Quel est l’état des sites touristiques?
Plusieurs sites naturels et historiques ne sont pas bien aménagés. Ils appartiennent à l’Etat. Il revient donc à l’Etat de les mettre en valeur ou de les faire exploiter. Mais c’est avant tout une affaire d’opérateurs privés qui investissent en construisant des hôtels et des restaurants. Ils créent également les agences de voyages et les tours opérateurs. Il faudrait confier la gestion des sites touristiques aux opérateurs privés. Pour inciter le secteur privé, l’Etat peut envisager un contrat emphytéotique allant jusqu’à 50 ans pour leur permettre d’amortir leurs investissements.
Quid des infrastructures d’accueil ?
Plusieurs sites n’ont pas d’infrastructures d’accueil. La chute de Karera souffre d’une insuffisance criante d’infrastructures d’accueil. Les touristes ne peuvent pas trouver une boutique ou acheter de l’eau. Ils ne peuvent ni se restaurer ni se reposer ou encore avoir accès à des toilettes. C’est dû à une planification insuffisante et à l’insuffisance des moyens de gestion du secteur.
Et le visa d’entrée ?
Le visa à l’arrivée à l’aéroport a été supprimé, suite à la crise de 2015. Les touristes sont ainsi découragés de venir au Burundi. Ceux des pays de l’Amérique latine doivent se rendre au Brésil pour s’en procurer, ce qui occasionne des frais supplémentaires. Les touristes préfèrent aller dans les autres pays de l’EAC qui leur délivrent un visa d’entrée aussitôt arrivés à l’aéroport.
Le Burundi n’a pas encore décidé de se doter d’un système de visa électronique permettant une demande en ligne des touristes. Il est surtout utilisé pour le tourisme et le commerce. Le paiement se fait en ligne et le temps d’attente est réduit. Les touristes payent les frais de visa via une banque correspondante ou lorsqu’ils arrivent à l’aéroport.
De surcroît, le Burundi et la Tanzanie n’ont pas encore adhéré au visa touristique unique de l’EAC. Il coûte 100 dollars alors que celui du Burundi vaut 60 dollars.
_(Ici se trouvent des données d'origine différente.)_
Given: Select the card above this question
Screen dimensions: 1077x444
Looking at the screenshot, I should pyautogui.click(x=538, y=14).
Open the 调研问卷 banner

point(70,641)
Les touristes préfèrent le visa touristique unique, qui leur permet, pour l’heure, de circuler facilement au Kenya, en Ouganda et au Rwanda.
Ce secteur a-t-il un personnel qualifié?
Le niveau médiocre de la qualité du service offert est surtout consécutif au très faible effectif d’employés ayant suivi une formation spécifique en hôtellerie et tourisme. Nul n’ignore que la majorité du personnel des hôtels et restaurants se forme sur le tas.
La plupart des réceptionnistes et des maîtres d’hôtels ne parlent pas l’anglais. En plus, les hôtels qui ont des menus en anglais se comptent sur le bout des doigts. Or plusieurs touristes sont des anglophones.
En outre, le Burundi est le seul pays de la région sans école supérieure de tourisme. Il y a quelques sections à l’Ecole technique de Kamenge et au lycée de Bukeye. Aujourd’hui, elles ont des problèmes de manque de professeurs et de matériels didactiques.
Comment appréciez-vous la promotion de ce secteur?
Le Burundi est un mauvais élève dans la promotion et le marketing touristiques. Le Burundi est le seul pays de l’EAC qui n’a pas de compagnie aérienne, Air-Burundi n’étant pas fonctionnel. Or, le rôle des compagnies aériennes dans la promotion du tourisme est primordial. Elles deviennent des ambassadrices des pays dont elles sont originaires. A bord, les passagers accèdent aux dépliants vantant les sites touristiques.